Musicologist Giorgio Pestelli describes the Toccata in E minor as a "fugue dissolved in toccata" and thus a "crucial piece for the link" between Bach's fugues and the Italian toccata form.

Some consider the fourth section and fugue of the toccata to be adapted from an Italian fugue, possibly written by Benedetto Marcello, thus making it "one of the more mysterious pieces in the Bach canon." The controversy stems from the discovery of an anonymous fugue nearly identical, for many measures, with Bach's fugue concluding the E minor toccata. While Bach's fugues were often inspired by Italian melodies, he typically restricted their use, in his fugues, to the introductory themes. Several examples of Bach's fugues drawing upon Italian composers include BWV 574 inspired by Giovanni Legrenzi, BWV 579 drawing upon Arcangelo Corelli, and
BWV 950 and 951 borrowing themes from Tomaso Albinoni.

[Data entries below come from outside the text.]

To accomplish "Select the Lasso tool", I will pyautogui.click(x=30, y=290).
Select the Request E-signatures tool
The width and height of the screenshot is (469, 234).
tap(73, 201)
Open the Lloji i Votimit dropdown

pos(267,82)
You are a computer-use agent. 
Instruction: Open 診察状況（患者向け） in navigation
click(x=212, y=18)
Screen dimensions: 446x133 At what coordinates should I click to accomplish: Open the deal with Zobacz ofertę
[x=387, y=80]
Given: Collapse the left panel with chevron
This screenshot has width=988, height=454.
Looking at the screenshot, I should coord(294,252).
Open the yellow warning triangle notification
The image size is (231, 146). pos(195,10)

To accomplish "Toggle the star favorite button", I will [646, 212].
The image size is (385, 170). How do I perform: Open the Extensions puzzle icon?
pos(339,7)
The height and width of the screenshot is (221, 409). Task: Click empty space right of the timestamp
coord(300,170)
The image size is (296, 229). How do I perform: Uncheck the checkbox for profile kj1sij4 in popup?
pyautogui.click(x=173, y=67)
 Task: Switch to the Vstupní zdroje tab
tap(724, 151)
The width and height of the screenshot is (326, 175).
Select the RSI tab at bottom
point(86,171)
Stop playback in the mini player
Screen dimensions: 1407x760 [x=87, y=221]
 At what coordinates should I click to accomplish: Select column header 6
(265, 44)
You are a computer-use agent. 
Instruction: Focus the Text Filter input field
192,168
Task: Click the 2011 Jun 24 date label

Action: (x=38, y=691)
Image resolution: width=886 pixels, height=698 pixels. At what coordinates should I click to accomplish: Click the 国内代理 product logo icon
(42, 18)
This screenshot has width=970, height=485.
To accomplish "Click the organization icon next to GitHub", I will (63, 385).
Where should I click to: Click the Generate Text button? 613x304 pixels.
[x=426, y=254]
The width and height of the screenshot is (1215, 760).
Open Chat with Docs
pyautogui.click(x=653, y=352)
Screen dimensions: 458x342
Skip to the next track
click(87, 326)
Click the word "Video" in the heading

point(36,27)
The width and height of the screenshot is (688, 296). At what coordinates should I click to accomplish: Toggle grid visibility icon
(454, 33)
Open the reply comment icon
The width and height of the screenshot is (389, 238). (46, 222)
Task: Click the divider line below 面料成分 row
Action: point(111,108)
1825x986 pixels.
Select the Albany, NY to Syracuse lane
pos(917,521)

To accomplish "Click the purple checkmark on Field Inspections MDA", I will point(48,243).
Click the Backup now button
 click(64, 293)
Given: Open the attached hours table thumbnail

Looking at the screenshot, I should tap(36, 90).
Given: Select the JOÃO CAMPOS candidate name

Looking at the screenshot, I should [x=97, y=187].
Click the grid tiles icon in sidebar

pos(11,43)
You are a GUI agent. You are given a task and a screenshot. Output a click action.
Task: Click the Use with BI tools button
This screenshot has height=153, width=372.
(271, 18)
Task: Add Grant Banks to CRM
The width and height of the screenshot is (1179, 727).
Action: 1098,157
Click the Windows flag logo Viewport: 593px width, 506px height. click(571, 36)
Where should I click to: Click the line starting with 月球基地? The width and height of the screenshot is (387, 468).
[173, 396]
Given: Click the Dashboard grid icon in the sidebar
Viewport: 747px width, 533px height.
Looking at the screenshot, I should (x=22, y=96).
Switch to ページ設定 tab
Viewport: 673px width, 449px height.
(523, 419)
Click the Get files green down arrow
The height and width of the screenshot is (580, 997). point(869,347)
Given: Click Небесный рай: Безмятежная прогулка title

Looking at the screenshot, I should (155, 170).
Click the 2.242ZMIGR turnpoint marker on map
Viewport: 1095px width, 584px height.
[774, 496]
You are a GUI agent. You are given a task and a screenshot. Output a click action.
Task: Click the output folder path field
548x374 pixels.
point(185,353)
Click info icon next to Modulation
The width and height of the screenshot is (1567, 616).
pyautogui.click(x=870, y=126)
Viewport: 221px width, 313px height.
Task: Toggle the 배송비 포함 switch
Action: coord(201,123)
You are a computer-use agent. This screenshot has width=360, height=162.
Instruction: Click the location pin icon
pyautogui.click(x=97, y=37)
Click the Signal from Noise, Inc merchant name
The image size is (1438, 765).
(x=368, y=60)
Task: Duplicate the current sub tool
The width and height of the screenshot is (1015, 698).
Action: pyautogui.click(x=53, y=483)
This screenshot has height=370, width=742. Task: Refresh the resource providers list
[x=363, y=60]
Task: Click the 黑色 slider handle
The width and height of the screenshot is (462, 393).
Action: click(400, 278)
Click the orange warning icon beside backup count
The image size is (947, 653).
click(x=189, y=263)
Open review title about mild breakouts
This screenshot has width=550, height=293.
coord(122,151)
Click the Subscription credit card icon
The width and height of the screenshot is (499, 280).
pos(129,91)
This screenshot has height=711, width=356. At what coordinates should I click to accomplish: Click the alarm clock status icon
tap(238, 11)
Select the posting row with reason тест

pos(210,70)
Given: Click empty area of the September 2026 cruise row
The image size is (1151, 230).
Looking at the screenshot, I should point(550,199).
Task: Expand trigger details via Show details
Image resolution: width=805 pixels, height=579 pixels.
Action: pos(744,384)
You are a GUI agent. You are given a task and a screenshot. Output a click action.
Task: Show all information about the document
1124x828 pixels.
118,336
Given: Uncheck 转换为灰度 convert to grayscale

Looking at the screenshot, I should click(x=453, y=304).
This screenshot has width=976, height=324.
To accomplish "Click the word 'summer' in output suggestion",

The anonymous fugue derives from a Neapolitan manuscript (Naples Bib. Cons. MS 5327, ff. 46’–49’) also containing several other pieces, including by Giovanni Benedetto Platti and Francesco Durante, composers who worked in Germany during Bach's life. The fugue in the manuscript is attributed to Marcello, but according to professor Selfridge-Field is "not characteristic of Marcello's keyboard music," raising the possibility that Bach's original composition may have made its way to Italy. Multiple copies of the toccata, with variants and corrections, suggest a process of composition by Bach himself; nevertheless the authorship controversy is unresolved.

==Reception==

The Toccata in E minor has been described as the "best known" of Bach's toccatas. Musicologist David Schulenberg describes this as "the most satisfying" of the seven toccatas alongside BWV 912, but not the most ambitious or virtuosic.

The toccata is a central theme of the film The Beat That My Heart Skipped by Jacques Audiard, and serves as an indicator of mood for its main character.